Many of you know that I have ‘been around’ for a long time.  My first statistics course was around 1970, and I started teaching some statistics in 1973.  I’ve had some concerns about a tool invented about that time (box and whisker plots), and want to propose a replacement graphic.

Here are two box & whisker plots (done in horizontal format, which I prefer):

box-plot-Wait_Times_May2016 box-plot-HDL_May2016

 

 

 

 

 

 

 

 

There are two basic flaws in the box & whisker display:

  1. The display implies information about variation, when the underlying summary does not (quartiles).
  2. The display requires the reader to invert the visual relationship:  A larger ‘box’ means a smaller density, a smaller ‘box’ means a larger density

Here are the underlying data sets, presented in histogram format (which is not perfect, but avoids both of those issues):

Histograma_HDL

 

 

 

 

 

 

 

 

histogram_wait_time

 

 

 

 

 

 

 

 

 

 

 

 

Some of the problems with box plots are well documented; a number of more sophisticated displays have been used.  See http://vita.had.co.nz/papers/boxplots.pdf. These better displays are seldom used, especially in introductory statistics courses.

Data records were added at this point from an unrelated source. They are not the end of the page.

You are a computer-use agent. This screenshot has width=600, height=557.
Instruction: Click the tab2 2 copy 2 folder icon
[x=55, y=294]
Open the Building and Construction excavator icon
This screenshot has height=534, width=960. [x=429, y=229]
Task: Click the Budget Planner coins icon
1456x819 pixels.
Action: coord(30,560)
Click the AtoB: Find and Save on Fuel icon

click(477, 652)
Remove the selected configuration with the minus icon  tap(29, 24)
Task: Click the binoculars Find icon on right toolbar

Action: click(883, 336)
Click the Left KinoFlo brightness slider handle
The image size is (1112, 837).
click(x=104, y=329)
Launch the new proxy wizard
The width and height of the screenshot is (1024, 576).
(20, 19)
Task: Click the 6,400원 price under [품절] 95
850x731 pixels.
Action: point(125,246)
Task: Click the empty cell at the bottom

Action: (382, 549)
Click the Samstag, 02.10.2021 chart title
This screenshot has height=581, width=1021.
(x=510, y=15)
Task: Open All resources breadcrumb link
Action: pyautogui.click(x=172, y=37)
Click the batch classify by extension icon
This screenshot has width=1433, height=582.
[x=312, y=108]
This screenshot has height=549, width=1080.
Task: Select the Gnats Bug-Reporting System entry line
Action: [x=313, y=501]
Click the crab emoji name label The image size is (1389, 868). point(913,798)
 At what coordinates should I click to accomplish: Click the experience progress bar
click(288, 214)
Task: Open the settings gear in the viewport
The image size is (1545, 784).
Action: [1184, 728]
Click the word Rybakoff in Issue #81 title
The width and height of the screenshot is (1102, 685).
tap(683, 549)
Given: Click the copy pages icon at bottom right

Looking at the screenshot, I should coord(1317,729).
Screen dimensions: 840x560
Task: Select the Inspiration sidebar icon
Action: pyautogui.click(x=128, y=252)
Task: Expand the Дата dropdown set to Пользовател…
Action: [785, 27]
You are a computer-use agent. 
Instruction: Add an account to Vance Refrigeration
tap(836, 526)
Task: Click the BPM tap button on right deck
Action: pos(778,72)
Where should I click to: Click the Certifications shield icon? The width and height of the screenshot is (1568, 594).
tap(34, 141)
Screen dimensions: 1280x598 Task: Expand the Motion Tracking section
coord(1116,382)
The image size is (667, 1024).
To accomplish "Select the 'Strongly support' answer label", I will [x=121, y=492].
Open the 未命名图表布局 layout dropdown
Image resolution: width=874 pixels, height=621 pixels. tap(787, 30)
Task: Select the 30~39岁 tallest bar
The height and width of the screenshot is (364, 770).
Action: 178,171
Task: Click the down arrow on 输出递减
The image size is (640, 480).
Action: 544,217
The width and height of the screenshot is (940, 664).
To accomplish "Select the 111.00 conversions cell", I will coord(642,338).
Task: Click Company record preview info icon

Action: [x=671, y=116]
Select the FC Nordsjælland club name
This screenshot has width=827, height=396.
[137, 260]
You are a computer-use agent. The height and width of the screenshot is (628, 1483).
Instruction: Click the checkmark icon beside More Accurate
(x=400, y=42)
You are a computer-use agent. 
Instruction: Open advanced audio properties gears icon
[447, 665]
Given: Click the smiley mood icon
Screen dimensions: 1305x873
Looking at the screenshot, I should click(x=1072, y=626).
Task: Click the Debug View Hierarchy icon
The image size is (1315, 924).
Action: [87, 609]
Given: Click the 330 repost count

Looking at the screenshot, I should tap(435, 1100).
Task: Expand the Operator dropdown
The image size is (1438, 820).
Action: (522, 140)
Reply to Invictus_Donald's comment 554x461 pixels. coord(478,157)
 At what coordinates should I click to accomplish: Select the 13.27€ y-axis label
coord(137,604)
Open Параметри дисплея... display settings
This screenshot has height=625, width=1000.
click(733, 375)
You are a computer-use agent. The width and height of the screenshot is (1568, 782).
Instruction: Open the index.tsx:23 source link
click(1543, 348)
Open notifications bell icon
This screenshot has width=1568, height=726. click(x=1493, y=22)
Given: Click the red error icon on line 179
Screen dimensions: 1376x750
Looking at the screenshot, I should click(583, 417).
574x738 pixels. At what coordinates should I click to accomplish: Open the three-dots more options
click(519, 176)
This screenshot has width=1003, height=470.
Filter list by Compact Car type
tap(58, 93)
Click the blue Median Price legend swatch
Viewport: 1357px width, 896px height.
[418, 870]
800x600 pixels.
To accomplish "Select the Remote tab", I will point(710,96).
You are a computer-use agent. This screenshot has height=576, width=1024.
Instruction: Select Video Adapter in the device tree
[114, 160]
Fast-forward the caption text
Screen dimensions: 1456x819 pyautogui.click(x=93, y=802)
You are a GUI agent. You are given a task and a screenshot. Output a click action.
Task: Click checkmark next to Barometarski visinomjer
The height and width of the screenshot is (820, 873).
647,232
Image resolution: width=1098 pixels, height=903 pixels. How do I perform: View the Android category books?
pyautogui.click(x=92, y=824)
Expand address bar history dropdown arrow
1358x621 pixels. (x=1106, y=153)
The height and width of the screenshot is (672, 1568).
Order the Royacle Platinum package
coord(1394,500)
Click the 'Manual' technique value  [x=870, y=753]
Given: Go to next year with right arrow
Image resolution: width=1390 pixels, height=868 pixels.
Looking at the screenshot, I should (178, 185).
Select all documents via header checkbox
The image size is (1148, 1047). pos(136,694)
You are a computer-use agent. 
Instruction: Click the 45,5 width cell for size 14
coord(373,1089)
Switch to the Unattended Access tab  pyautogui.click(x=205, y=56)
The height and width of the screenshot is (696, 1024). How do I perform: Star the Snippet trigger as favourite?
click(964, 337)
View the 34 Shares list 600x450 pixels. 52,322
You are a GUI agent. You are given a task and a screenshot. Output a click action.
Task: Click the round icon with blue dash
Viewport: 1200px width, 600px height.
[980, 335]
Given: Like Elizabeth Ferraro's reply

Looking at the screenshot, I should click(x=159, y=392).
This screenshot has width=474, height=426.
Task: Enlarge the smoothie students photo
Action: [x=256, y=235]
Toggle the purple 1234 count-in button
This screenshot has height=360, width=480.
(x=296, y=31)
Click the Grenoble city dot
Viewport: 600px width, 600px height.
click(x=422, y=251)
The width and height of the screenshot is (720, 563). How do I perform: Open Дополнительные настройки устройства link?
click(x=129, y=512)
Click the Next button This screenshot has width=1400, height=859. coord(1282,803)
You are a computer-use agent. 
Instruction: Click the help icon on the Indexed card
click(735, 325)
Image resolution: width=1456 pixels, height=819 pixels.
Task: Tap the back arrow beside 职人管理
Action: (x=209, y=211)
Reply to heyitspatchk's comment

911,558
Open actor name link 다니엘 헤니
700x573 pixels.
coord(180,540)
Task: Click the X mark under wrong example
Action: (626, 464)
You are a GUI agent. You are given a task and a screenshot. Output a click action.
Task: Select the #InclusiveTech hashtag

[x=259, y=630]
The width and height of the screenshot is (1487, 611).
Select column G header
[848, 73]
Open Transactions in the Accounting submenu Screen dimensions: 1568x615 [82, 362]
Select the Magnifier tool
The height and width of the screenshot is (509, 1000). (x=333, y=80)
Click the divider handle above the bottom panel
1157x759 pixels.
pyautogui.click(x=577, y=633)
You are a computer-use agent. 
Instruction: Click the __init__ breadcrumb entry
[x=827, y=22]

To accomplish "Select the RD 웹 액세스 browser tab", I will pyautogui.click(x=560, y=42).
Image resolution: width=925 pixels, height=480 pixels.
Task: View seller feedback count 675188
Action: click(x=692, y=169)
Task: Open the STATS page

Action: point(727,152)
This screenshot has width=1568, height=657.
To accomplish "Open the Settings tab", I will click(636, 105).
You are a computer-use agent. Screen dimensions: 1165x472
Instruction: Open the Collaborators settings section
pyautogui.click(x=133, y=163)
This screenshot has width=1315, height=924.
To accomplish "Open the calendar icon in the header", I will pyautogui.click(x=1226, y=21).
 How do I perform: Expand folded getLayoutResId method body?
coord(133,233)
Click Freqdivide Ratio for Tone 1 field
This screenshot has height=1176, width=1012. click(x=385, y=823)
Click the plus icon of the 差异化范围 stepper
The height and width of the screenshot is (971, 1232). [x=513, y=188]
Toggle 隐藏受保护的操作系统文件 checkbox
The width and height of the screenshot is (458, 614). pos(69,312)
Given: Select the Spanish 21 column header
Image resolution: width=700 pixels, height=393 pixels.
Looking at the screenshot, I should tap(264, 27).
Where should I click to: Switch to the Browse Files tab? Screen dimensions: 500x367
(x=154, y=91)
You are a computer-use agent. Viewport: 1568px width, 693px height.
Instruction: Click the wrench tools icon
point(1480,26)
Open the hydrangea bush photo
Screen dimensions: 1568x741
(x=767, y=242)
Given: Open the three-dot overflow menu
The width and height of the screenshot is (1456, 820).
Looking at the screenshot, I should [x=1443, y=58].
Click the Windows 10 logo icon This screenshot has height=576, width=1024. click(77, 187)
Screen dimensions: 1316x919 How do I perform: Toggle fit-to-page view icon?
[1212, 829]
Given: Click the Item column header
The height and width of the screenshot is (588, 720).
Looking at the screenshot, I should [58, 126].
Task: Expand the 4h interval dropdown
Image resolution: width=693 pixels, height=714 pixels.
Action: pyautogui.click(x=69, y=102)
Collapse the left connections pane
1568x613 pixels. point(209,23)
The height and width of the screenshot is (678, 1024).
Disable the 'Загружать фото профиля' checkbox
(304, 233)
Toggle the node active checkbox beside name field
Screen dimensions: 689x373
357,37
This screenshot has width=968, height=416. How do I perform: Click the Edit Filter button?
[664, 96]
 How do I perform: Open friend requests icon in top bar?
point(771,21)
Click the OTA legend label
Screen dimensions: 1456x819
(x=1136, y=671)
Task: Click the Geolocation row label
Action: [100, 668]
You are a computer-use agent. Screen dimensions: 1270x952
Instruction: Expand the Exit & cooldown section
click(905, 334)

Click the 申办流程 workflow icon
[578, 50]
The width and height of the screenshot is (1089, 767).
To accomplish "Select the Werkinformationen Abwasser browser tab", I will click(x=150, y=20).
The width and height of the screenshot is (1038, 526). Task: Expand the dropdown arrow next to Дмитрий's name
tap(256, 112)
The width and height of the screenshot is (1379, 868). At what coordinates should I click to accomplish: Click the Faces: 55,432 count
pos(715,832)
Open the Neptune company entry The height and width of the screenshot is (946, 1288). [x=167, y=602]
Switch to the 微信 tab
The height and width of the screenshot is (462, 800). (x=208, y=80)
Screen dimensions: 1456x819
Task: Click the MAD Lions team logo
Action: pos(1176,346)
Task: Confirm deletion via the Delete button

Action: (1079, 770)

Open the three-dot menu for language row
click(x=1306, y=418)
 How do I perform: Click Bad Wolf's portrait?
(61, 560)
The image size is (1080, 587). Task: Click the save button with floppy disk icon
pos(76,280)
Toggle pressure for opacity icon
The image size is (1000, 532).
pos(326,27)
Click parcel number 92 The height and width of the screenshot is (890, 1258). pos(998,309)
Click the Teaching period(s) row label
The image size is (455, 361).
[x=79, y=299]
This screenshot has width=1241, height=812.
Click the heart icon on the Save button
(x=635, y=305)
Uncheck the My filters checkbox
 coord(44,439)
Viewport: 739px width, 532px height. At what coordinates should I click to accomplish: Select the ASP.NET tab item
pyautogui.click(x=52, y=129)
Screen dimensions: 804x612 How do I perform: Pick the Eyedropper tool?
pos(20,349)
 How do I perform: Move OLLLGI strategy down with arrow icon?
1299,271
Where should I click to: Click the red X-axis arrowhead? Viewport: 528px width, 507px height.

The main attractions of the box-plot was that it provided an easy visual display of 5 numbers — minimum, first quartile, median, third quartile, maximum.  The problem with creating a visual display of such simple summary data is that it will always imply more information than existed in the summary.  We’ve got a solution at hand, much simpler than the alternatives used (which are based on maintaining the box concept):

Replace basic box-and-whisker plots with a “quartiled histogram”.

A quartiled histogram adds the quartile markers to a normal histogram display.  Here are two examples; compare these to the box plots above:

Quartiled-Historgram-HDL_May2016

 

 

 

 

 

 

 

 

 

Quartiled-Historgram-Wait_Times_May2016

 

 

 

 

 

 

 

 

 

 

 

 

The quartiled histogram combines the basic histogram with a simplified cumulative frequency chart — without losing the independent information of each category.

Perhaps a basic box and whisker plot works when the audience is sophisticated in understanding statistics (researchers, statisticians, etc).  Because of known perceptual weaknesses, I think we would be better served to either not cover box & whisker plots in intro classes — or to cover them briefly with a caution that they are to be avoided in favor of more sophisticated displays.